*Passage shown*:
++++

# American home/Homeward moving again



## Guest (Jul 15, 2012)

All there REO work is being taken away from NFR but the conventional is staying there.I am not sure how many more nationals AHMS can use but I guess they are pulling out of NFR and going to Safeguard that is the rumors I am hearing.I think its going to LPS but all reo work will be closed out on by JULY 23


----------



## thanohano44 (Aug 5, 2012)

MKM Landscaping said:


> All there REO work is being taken away from NFR but the conventional is staying there.I am not sure how many more nationals AHMS can use but I guess they are pulling out of NFR and going to Safeguard that is the rumors I am hearing.I think its going to LPS but all reo work will be closed out on by JULY 23


And the cycle continues. Whats funny to me is, chances are that the same contractors will be doing the work when it goes to another national. The new national probably will use a regional who has several clients in the same areas. Who will have their subs doing the work.


----------



## HollandPPC (Sep 22, 2012)

Well said the cycle continues the only difference is the rates tend to drop.


----------



## Guest (Jul 16, 2012)

HollandPPC said:


> Well said the cycle continues the only difference is the rates tend to drop.


True true. This smacks of some kind of politics. First FAS loses it for seemingly no reason. Now NFR. Both go to Safeguard. We forget alot of the decision makers and execs in the admin of this industry change companies. In turn, I think these shifts and cycles happen simply because of relationships and politics.


----------



## REO2Rentals (Sep 18, 2012)

warranpiece said:


> In turn, I think these shifts and cycles happen simply because of relationships and politics.


IT's Not What You KNOW, IT's Who You BLOW! :laughing:

:laughing:


----------



## Splinterpicker (Apr 18, 2012)

MKM Landscaping said:


> All there REO work is being taken away from NFR but the conventional is staying there.I am not sure how many more nationals AHMS can use but I guess they are pulling out of NFR and going to Safeguard that is the rumors I am hearing.I think its going to LPS but all reo work will be closed out on by JULY 23


Sorry guys but who is NFR ??

AHMSI was about 60 percent of my business when we did them for FAS it HURT when they left


----------



## BPWY (Apr 12, 2012)

National Field Reps.......... I do believe.


----------



## Splinterpicker (Apr 18, 2012)

I was told by a long time friend that things should pick up at FAS around the end of the year. I wonder if history is repeating it self... AMHSI coming back to FAS ? The whole slow down has made me refocus and realize many things I have had right under my nose and will still be here when this industry dries up and is like it was MANY years ago when I first got into it. How long you ask ? I had to an initial secure on the ARK when MOSES was late on his lumber package payments.:laughing:

Things that are becoming more obvious for me 
(1) A wife that is supportive and NOT forcing me out the door to support her, I have already demonstrated my resourcefulness to her she says.

++++

*Extracted material*:
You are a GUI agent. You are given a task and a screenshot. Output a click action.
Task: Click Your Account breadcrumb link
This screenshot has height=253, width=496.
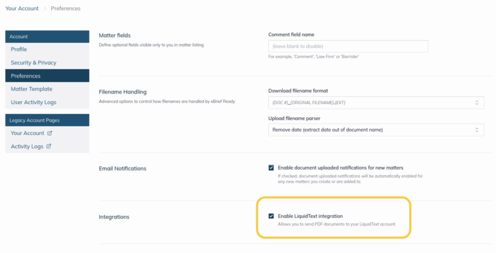tap(21, 8)
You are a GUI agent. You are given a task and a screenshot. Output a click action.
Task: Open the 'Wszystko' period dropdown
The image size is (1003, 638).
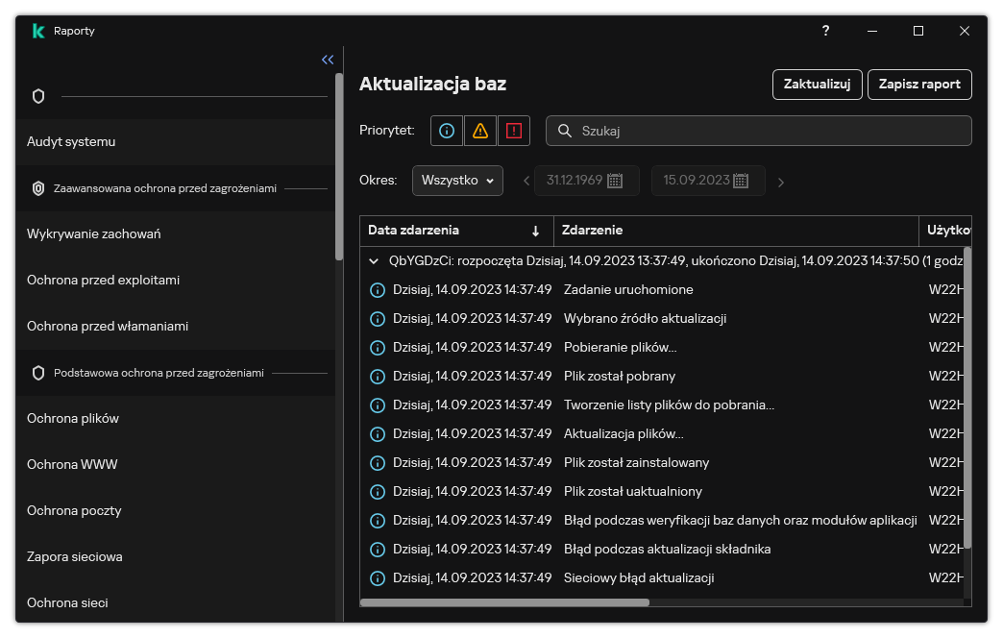(457, 181)
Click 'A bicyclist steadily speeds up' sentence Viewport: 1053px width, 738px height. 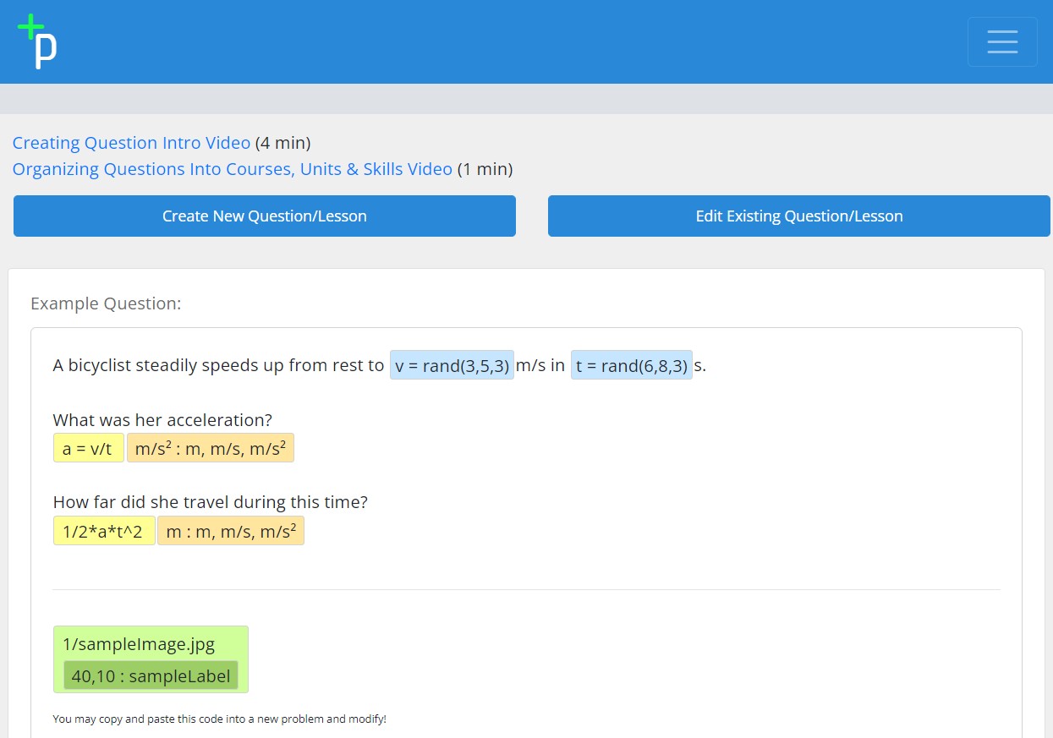click(218, 365)
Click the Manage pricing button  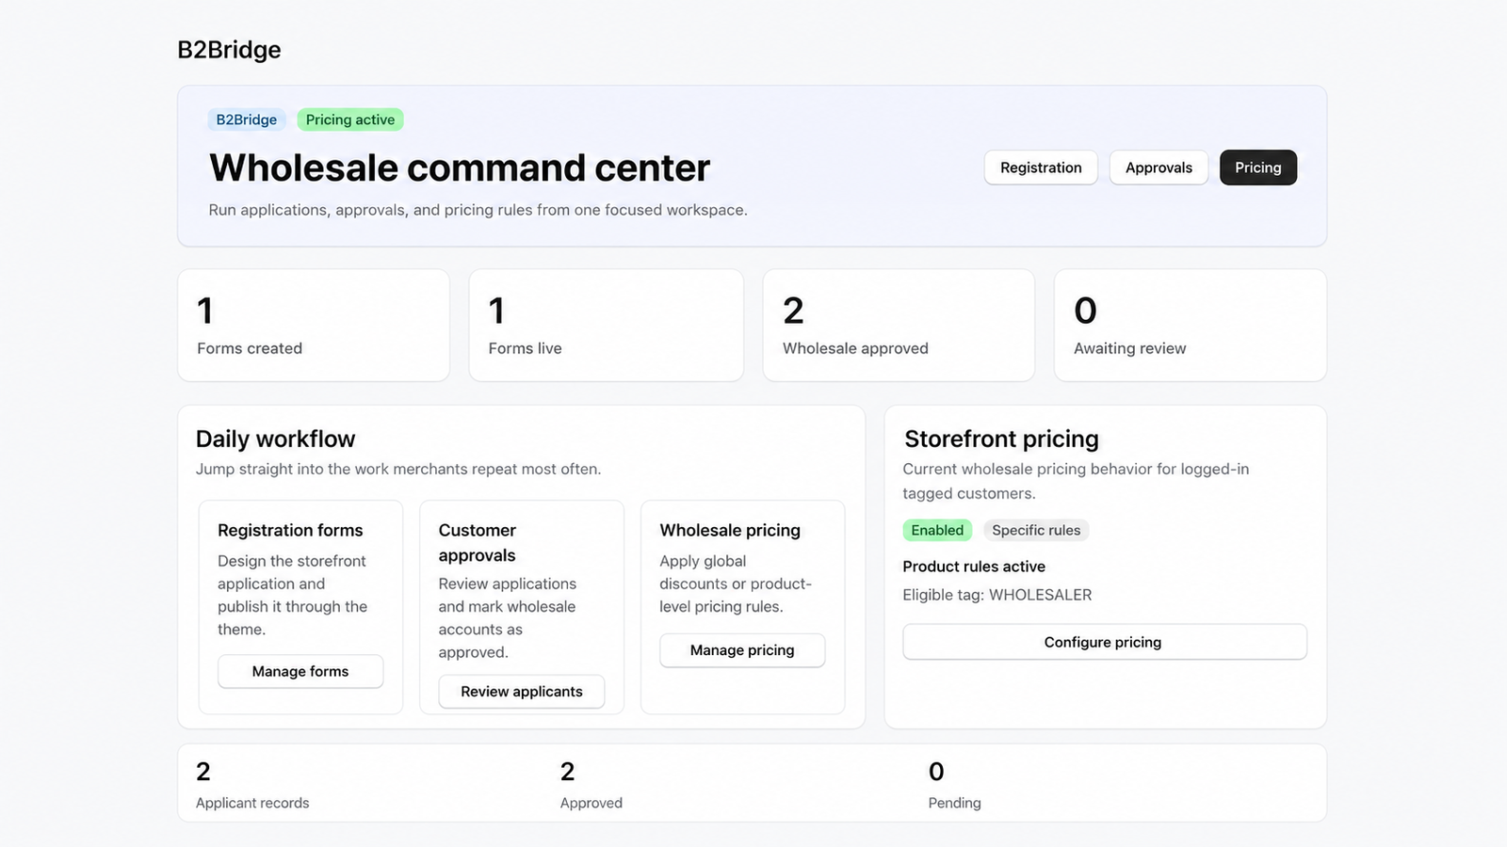pyautogui.click(x=742, y=650)
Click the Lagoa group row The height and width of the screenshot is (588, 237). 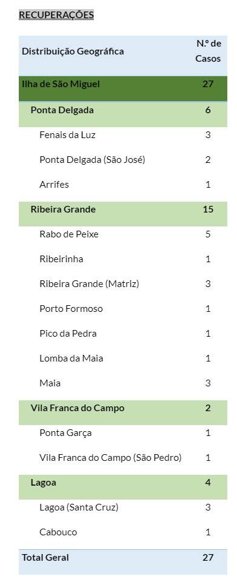point(123,487)
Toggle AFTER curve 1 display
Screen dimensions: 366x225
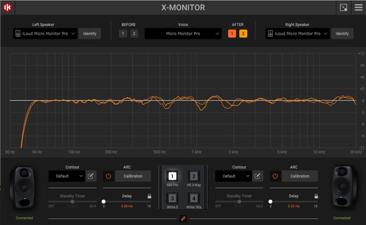point(232,33)
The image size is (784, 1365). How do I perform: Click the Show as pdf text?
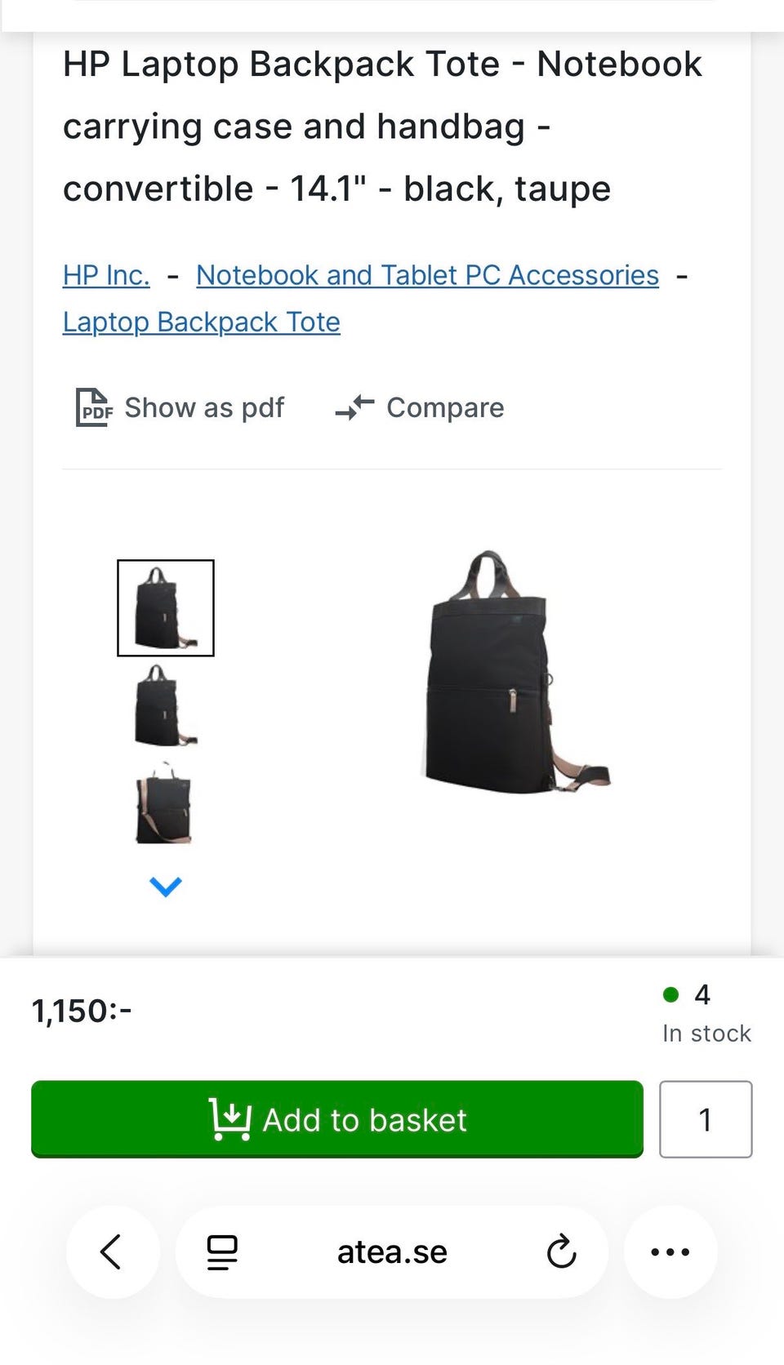tap(204, 407)
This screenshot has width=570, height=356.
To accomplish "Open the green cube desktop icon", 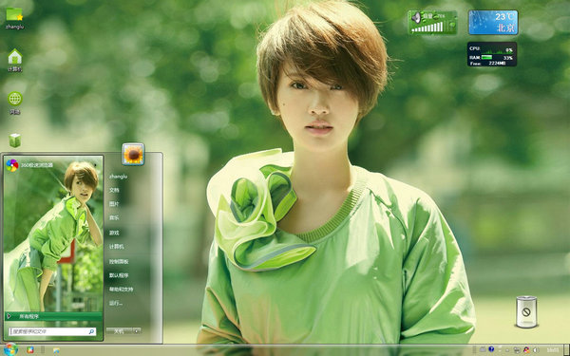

++++

*Tasks*:
[1] Using the forum thread above, answer yes or no for each statement and quote the words from the thread that decide it: (a) the first post says the conventional work is staying with NFR; (b) HollandPPC says rates tend to rise as the cycle continues; (c) BPWY says NFR stands for National Field Reps.
[2] Carry on the forum thread about the shifting REO work, starting right after its last line.

*Answers to the tasks*:
[1]
(a) Yes: "the conventional is staying there"
(b) No: "the only difference is the rates tend to drop."
(c) Yes: "National Field Reps.......... I do believe."

[2]
(2) my friends that call everyday to chat me up 
(3) that I am blessed with good health 
(4) That I am not unemployed just slow for now

It could be worse my friends
Please go out and VOTE in November it is our RIGHT and DUTY as AMERICANS :boxing:


----------



## Guest (Jul 18, 2012)

splinterpicker said:


> I was told by a long time friend that things should pick up at FAS around the end of the year. I wonder if history is repeating it self... AMHSI coming back to FAS ? The whole slow down has made me refocus and realize many things I have had right under my nose and will still be here when this industry dries up and is like it was MANY years ago when I first got into it. How long you ask ? I had to an initial secure on the ARK when MOSES was late on his lumber package payments.:laughing:
> 
> Things that are becoming more obvious for me
> (1) A wife that is supportive and NOT forcing me out the door to support her, I have already demonstrated my resourcefulness to her she says.
> ...


I don't know. Improvement at the end of the year is a long way away, and contingent on things probably not in their control yet......or it wouldn't be the end of the year. I am headed to unemployment if June is any example of what is to come.


----------



## thanohano44 (Aug 5, 2012)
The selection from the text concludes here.